Mais depuis son lancement en 2019, seuls 90 000 volontaires ont répondu à l’appel. “Aujourd’hui, il nous faut créer les conditions de l’adhésion. Cela ne pourra véritablement se faire que si l’offre est la même sur tout le territoire. Ce qui pour l’instant n’est pas le cas”, reconnaît Christophe Blanchet qui, en mai dernier, avait proposé plusieurs pistes d’amélioration dans un rapport d’information sur le rôle de l’éducation et de la culture dans la défense nationale.
“Une généralisation est impossible”
Le manque d’encadrants, de locaux et les dérapages en série ont entaché la réputation du SNU ces dernières années. Le 13 septembre dernier, c’est le coup de grâce : la Cour des comptes dénonce “un pilotage institutionnel et budgétaire peu satisfaisant”, “une montée en charge à marche forcée malgré d’importantes difficultés de déploiement”. Les sages de la rue Cambon s’inquiètent surtout du poids financier que représente le dispositif. Il est “probable que les coûts de fonctionnements annuels du SNU se situent entre 3,5 à 5 milliards d’euros, sans compter les coûts d’investissement à venir”. “On sait aujourd’hui qu’une généralisation est impossible. En cette période de difficultés budgétaires, il faut savoir être raisonnable”, avance Laurent Lafon, sénateur (Union centriste) et président de la commission de la culture, de l’éducation, de la communication et du sport.
Une réponse à l’ex-Premier ministre Gabriel Attal qui, le 30 janvier 2024, annonçait une généralisation du dispositif pour 2026. “N’oublions pas que c’est aussi un peu son bébé.
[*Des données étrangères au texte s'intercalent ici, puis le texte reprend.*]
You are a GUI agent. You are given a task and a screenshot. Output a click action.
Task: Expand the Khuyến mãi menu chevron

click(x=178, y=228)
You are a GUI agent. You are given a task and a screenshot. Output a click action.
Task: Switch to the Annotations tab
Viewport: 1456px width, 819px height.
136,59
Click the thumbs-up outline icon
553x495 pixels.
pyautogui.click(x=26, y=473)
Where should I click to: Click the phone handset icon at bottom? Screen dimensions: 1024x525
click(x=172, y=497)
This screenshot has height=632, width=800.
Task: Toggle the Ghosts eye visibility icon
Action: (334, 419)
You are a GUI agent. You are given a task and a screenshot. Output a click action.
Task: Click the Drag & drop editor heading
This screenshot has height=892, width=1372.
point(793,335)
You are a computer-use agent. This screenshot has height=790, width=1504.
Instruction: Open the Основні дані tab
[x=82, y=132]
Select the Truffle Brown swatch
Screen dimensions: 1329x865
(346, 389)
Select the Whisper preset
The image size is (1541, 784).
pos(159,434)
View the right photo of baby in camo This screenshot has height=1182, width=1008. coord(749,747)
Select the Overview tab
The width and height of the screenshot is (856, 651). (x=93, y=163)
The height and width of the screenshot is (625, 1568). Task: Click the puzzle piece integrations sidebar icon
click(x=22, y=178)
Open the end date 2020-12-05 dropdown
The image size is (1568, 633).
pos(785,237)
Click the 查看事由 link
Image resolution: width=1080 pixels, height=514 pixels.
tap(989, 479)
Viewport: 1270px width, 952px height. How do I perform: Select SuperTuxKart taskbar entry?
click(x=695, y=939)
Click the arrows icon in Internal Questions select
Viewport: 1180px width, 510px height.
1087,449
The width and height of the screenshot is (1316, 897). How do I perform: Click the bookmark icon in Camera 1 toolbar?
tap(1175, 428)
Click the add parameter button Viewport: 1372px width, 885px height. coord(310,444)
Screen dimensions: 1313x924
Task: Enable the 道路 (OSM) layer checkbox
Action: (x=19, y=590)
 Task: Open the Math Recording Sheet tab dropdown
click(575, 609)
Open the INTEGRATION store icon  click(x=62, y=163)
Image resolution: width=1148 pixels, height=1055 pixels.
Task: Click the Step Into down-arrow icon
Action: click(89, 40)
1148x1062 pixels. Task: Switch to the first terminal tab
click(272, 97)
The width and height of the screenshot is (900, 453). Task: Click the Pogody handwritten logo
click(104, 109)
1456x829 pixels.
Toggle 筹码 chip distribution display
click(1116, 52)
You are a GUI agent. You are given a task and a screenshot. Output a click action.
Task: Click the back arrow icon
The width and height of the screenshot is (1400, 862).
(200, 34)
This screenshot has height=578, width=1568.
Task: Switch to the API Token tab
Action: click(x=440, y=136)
C’est lui qui a véritablement porté le projet lorsqu’il était secrétaire d’Etat auprès du ministre de l’Education et de la jeunesse [NDLR : entre 2018 et 2020]”, rappelle Fatiha Keloua-Hachi, députée (PS), présidente de la commission culture et éducation de l’Assemblée nationale. Comme Gabriel Attal entend, lui aussi, influer sur les décisions prises dans le secteur éducatif, nul doute que son avis pèsera.
Reste cette inconnue : Le dossier SNU demeurera-t-il dans le giron du ministère de l’Education ou bien sera-t-il transféré à celui de la Jeunesse, des Sports et de la Vie associative ? En février 2022, Gil Avérous, le nouveau ministre, cosignait une tribune avec une centaine d’autres maires appelant de leurs “vœux la généralisation du service national universel”. Il faudra attendre la publication prochaine des décrets d’attribution pour savoir qui, de lui ou d’Anne Genetet, héritera de cette “patate chaude” qu’est devenu le SNU.